残る2機は、逃走を続けるビッグフィッシュへ追撃をかけていた。進路を分けてばらばらに逃げようとした輸送艦が、小型ワームの交戦中に稼いだ距離は悲しいほどに短い。
「何度見ても大きいですね」
5分も経たずして敵の後姿を捉えた霞澄の感想に、追随していた硯も頷く。KVから見れば数十倍になろうという巨体は、宙に漂うだけでかなりの威圧感を発していた。それでも、2人は臆することはない。
「運んでるものにちょっと興味はありますが‥‥」
中身を確認するよりも、積荷をグラナダに届けない事の方が重要だと、硯は意識を切り替えた。
●大魚堕つ
小型ワームと大型ワームを屠った傭兵たちは、そのまま敵艦を足止めしていた3人へ合流する。
「鯨狩りだ! 派手に行くッスよ〜!」
源治の陽気な声に、透夜がチラリと上空を見た。まっすぐにこちらを指して飛ぶ軌跡が6つ。ワーム対応班は損傷こそ受けてはいたが、1機たりとも欠けてはいない。
「揃ったか。このまま一気に叩くぞ!」
周辺監視に徹する真彼機を除いた都合7機の集中攻撃は、しぶといビッグフィッシュに止めを刺した。サイズが巨大なだけにワームのように一瞬で砕けるわけでもなく、数度の小爆発を起こしてから幾つかの破片に別れて落下していく。その断末魔を背景に、傭兵たちは先を行く硯と霞澄の後を追った。
「あと一つ、です!」
艦橋っぽい部分を狙う硯と、機関部へ回る霞澄。2人が撃ち込んだ攻撃で、目に見えて敵艦の動きが鈍りだした所で、残りの仲間達が追いついてくる。
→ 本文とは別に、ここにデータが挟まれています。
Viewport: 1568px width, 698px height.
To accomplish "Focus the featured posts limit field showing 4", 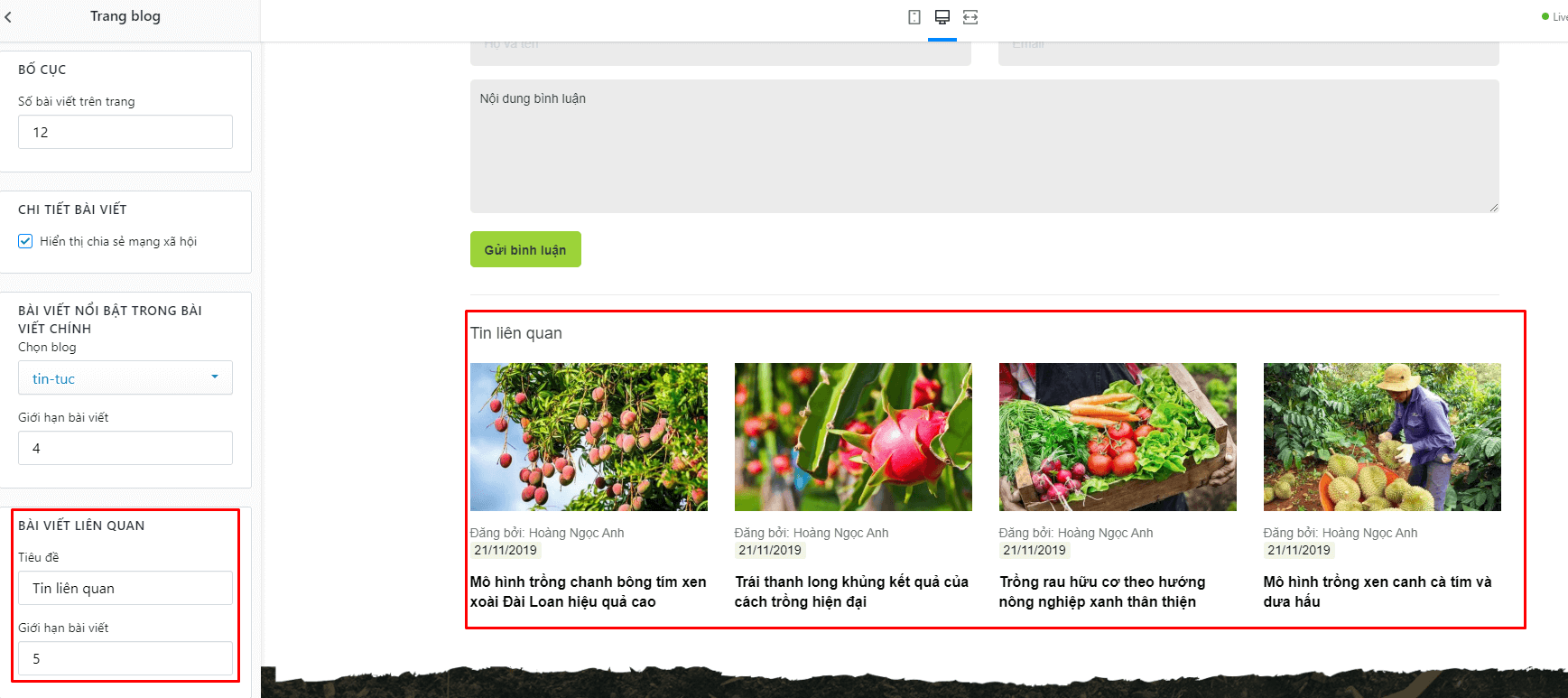I will pyautogui.click(x=125, y=448).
「いくらタフでも、これだけの火力を集中させれば‥‥」
硯が口に出した時には、ビッグフィッシュの命運は尽きていた。僚艦同様、内部爆発を繰り返しながら高度を下げゆく巨艦の側面を、ソードウィングが大きく切り裂いた。
「何がある?」
バラバラと落ちていく積荷は、飛行能力の無い陸戦ワーム‥‥の、パーツやら何やら。クレーンのように見えるものや、機械装置らしきものもある。生産工場ユニット、といったところだろうか。いずれも、遥か下の水面に叩き付けられては原型を留められまい。
「これで、終わりですね」
最後まで監視を怠らなかった真彼がほっと息をつく。
「――そうだ、な。私は少し寄る所がある」
そう言って、UNKNOWNが遠い目を北へ向けた。マドリードでは、玲奈と雇い主の少将やエレンが彼らの勝報を待っている。
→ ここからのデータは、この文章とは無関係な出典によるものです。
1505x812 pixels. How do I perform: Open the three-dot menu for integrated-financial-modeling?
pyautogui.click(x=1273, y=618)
「報告がてら、よろしく伝えたい相手もありますし。報告もせにゃいけませんな」
徹二の頭に浮かんだ陸軍大佐は、南の防衛線に向けてもう出撃した頃だろうか。
「フォアグラ料理も楽しみですしね」
誰かの言葉に、通信回線に笑いがこぼれた。文句の付けようの無い完勝には、この場にいない少女も確かに一役買っている。10人で味わう勝利の美酒はきっと心地よい味だろう。